Mais si l’avis des médecins ne va pas en faveur de la pratique du MMA, la popularité de ce sport ne cesse de grimper. D’ailleurs, ses partisans ne comprennent pas pourquoi on voudrait leur interdire de pratiquer leur sport. C’est notamment le cas de Gaël Grimaud. Ce triple champion du monde de MMA milite actuellement contre cet arrêté. Pour lui, interdire ce sport est anti-démocratique. « Avoir choisi de pratiquer ce sport de combat, c’est notre droit. En prenant cet arrêté, le gouvernement nous empêche d’utiliser notre liberté d’expression ». C’est également un avis que partage Anthony Rea. Cet entraîneur de MMA au Fight Club Toulouse, un club de sport spécialisé dans les sports de combat, a lui aussi fait des compétitions à l’étranger. Pour lui aussi, cet arrêté ministériel n’a pas lieu d’être. Et l’argument essentiellement mis en avant par le gouvernement, c’est-à-dire l’interdiction des coups portés à un adversaire au sol car c’est irrespectueux et déshonorant, n’a pas lieu d’être. « Frapper un adversaire sans défense au sol, c’est déshonorant pour lui. Sauf que dans le MMA, un adversaire qui est au sol n’est pas sans défense. Tous les jours, on apprend aux élèves à justement contrer les coups portés au sol. Dans ce sport, le combat se passe aussi bien au sol que debout. » 

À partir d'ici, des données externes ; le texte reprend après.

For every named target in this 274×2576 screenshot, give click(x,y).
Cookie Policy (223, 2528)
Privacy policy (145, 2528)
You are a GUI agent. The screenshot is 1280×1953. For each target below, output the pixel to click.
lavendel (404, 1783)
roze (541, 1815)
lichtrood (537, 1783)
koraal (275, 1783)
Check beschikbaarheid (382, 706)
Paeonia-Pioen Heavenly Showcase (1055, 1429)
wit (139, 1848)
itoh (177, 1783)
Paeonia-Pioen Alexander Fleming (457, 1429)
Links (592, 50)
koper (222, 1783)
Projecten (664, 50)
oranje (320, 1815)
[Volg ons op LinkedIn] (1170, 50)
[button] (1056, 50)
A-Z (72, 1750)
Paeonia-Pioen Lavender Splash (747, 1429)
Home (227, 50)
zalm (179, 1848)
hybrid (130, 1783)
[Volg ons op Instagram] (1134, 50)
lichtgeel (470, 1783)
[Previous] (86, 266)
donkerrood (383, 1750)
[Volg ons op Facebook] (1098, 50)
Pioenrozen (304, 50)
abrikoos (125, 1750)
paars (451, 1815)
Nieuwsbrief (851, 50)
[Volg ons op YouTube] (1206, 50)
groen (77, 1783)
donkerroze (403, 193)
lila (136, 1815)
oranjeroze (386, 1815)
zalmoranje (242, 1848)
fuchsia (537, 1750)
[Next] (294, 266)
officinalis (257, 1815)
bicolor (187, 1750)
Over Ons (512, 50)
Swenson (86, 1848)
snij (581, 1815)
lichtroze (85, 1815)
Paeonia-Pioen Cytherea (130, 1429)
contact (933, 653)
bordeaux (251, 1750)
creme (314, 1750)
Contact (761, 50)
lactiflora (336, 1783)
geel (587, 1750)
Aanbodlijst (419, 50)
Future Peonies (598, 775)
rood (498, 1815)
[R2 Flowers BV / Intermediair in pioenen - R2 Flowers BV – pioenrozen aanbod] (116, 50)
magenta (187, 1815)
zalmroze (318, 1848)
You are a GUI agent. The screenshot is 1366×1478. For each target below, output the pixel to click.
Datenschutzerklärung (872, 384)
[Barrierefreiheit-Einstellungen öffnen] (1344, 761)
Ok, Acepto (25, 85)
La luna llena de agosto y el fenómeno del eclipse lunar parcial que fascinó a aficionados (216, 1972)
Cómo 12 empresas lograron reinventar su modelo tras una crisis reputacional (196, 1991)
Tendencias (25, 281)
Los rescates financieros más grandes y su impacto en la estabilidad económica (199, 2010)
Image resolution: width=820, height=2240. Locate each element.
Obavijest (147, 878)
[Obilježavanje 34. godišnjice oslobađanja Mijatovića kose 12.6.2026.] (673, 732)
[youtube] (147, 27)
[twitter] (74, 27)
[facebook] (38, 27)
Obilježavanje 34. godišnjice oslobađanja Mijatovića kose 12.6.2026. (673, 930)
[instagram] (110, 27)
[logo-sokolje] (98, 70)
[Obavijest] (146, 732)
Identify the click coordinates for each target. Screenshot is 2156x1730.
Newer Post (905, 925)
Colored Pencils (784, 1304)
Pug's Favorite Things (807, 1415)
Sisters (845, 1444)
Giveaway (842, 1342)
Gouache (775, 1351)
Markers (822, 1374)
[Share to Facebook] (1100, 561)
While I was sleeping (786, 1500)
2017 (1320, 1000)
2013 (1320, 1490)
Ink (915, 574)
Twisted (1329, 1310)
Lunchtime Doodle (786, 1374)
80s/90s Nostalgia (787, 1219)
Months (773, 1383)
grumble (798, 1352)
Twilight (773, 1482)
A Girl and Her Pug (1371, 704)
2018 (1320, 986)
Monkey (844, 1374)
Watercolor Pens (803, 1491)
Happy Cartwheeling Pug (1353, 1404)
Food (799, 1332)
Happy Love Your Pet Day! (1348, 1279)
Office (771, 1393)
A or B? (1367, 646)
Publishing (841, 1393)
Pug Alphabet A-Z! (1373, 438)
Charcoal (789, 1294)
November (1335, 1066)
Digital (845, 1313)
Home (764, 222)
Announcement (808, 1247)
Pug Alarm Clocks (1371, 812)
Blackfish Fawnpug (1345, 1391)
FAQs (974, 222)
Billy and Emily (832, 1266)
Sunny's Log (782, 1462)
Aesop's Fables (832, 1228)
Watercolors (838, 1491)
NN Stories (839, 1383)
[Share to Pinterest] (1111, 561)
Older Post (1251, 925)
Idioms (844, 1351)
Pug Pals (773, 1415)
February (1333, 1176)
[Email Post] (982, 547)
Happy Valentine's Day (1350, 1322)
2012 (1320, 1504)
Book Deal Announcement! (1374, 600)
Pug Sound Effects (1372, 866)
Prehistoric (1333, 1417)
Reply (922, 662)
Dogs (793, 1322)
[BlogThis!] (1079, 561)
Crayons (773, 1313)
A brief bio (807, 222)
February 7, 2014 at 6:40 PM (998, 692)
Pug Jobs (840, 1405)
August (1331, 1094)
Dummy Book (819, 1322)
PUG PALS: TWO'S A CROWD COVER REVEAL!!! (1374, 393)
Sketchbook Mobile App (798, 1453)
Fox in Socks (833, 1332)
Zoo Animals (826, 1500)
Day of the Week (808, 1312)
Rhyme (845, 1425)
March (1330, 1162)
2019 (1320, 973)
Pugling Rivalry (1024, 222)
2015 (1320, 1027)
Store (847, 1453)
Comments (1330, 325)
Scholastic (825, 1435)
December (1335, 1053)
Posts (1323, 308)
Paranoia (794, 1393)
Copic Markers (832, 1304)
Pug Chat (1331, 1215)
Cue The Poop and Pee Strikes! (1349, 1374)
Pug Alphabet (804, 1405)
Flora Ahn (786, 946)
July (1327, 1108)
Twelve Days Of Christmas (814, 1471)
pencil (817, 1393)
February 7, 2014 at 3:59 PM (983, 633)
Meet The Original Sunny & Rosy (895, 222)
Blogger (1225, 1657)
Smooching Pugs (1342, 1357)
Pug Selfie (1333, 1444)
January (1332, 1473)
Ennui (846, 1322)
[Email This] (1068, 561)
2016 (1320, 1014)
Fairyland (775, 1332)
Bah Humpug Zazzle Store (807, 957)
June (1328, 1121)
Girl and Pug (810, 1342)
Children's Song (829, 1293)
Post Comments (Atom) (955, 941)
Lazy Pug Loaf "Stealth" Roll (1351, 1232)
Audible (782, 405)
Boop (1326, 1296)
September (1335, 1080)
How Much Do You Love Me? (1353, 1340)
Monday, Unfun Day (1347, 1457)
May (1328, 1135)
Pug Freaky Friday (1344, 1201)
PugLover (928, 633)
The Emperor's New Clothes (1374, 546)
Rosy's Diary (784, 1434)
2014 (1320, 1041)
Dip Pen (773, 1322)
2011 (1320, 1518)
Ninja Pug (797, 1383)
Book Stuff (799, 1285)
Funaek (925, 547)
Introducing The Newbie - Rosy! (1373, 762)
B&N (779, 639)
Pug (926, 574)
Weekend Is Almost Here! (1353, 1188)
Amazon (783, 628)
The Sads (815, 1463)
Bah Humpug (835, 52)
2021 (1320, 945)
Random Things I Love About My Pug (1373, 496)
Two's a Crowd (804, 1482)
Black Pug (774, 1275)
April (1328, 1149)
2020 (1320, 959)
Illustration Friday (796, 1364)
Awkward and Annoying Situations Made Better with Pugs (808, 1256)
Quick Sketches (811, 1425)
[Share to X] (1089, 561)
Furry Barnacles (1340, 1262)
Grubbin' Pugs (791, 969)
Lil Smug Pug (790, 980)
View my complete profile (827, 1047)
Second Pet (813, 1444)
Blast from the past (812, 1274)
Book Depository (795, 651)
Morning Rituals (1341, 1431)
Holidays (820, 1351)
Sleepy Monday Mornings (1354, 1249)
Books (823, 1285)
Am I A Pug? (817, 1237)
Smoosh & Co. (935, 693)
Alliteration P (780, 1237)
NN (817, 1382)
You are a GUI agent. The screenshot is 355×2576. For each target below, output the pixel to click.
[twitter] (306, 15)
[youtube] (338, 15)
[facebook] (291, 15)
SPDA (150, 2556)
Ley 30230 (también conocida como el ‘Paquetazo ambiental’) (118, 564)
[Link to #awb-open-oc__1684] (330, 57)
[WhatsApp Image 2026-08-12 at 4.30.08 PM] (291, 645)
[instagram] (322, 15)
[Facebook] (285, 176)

Pour l’heure, et malgré les protestations des pro-MMA, le gouvernement ne compte pas changer sa position sur l’arrêté. Les deux visions de ce sport sont donc condamnés à devoir s’affronter pendant encore quelques années. Alors phénomène de mode ultra-violent ou véritable sport de combat à part entière, seul l’avenir nous le dira.